* **Brief**: Rewrite the lines below as a numbered list, leaving out any blank lines.

* **Data provided**:
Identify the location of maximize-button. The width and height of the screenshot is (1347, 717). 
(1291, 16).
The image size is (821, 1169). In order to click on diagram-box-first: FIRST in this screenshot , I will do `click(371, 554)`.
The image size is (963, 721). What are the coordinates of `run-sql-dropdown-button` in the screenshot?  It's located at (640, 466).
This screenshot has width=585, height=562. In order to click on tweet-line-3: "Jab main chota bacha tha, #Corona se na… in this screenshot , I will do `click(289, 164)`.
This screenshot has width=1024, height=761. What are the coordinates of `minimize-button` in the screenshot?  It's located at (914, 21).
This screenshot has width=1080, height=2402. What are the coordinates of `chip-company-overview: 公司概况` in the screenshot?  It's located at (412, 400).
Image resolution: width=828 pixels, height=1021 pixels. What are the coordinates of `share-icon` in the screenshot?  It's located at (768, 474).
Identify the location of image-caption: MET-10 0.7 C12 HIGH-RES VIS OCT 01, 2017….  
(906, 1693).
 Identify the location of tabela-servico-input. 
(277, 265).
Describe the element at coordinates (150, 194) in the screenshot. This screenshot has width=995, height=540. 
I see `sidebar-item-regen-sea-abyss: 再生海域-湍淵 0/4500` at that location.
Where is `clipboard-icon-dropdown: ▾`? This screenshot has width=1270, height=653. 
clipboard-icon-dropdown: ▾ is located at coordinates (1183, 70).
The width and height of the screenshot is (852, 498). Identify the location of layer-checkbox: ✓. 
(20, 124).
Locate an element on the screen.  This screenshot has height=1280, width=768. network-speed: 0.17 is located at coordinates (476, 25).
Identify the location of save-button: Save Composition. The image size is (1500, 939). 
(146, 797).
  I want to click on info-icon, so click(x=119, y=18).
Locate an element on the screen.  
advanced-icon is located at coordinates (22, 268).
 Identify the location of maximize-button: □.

* **Response area**:
1. Identify the location of maximize-button. The width and height of the screenshot is (1347, 717). 
2. (1291, 16).
3. The image size is (821, 1169). In order to click on diagram-box-first: FIRST in this screenshot , I will do `click(371, 554)`.
4. The image size is (963, 721). What are the coordinates of `run-sql-dropdown-button` in the screenshot?  It's located at (640, 466).
5. This screenshot has width=585, height=562. In order to click on tweet-line-3: "Jab main chota bacha tha, #Corona se na… in this screenshot , I will do `click(289, 164)`.
6. This screenshot has width=1024, height=761. What are the coordinates of `minimize-button` in the screenshot?  It's located at (914, 21).
7. This screenshot has width=1080, height=2402. What are the coordinates of `chip-company-overview: 公司概况` in the screenshot?  It's located at (412, 400).
8. Image resolution: width=828 pixels, height=1021 pixels. What are the coordinates of `share-icon` in the screenshot?  It's located at (768, 474).
9. Identify the location of image-caption: MET-10 0.7 C12 HIGH-RES VIS OCT 01, 2017….  
10. (906, 1693).
11.  Identify the location of tabela-servico-input. 
12. (277, 265).
13. Describe the element at coordinates (150, 194) in the screenshot. This screenshot has width=995, height=540. 
14. I see `sidebar-item-regen-sea-abyss: 再生海域-湍淵 0/4500` at that location.
15. Where is `clipboard-icon-dropdown: ▾`? This screenshot has width=1270, height=653. 
16. clipboard-icon-dropdown: ▾ is located at coordinates (1183, 70).
17. The width and height of the screenshot is (852, 498). Identify the location of layer-checkbox: ✓. 
18. (20, 124).
19. Locate an element on the screen.  This screenshot has height=1280, width=768. network-speed: 0.17 is located at coordinates (476, 25).
20. Identify the location of save-button: Save Composition. The image size is (1500, 939). 
21. (146, 797).
22.   I want to click on info-icon, so click(x=119, y=18).
23. Locate an element on the screen.  
24. advanced-icon is located at coordinates (22, 268).
25.  Identify the location of maximize-button: □.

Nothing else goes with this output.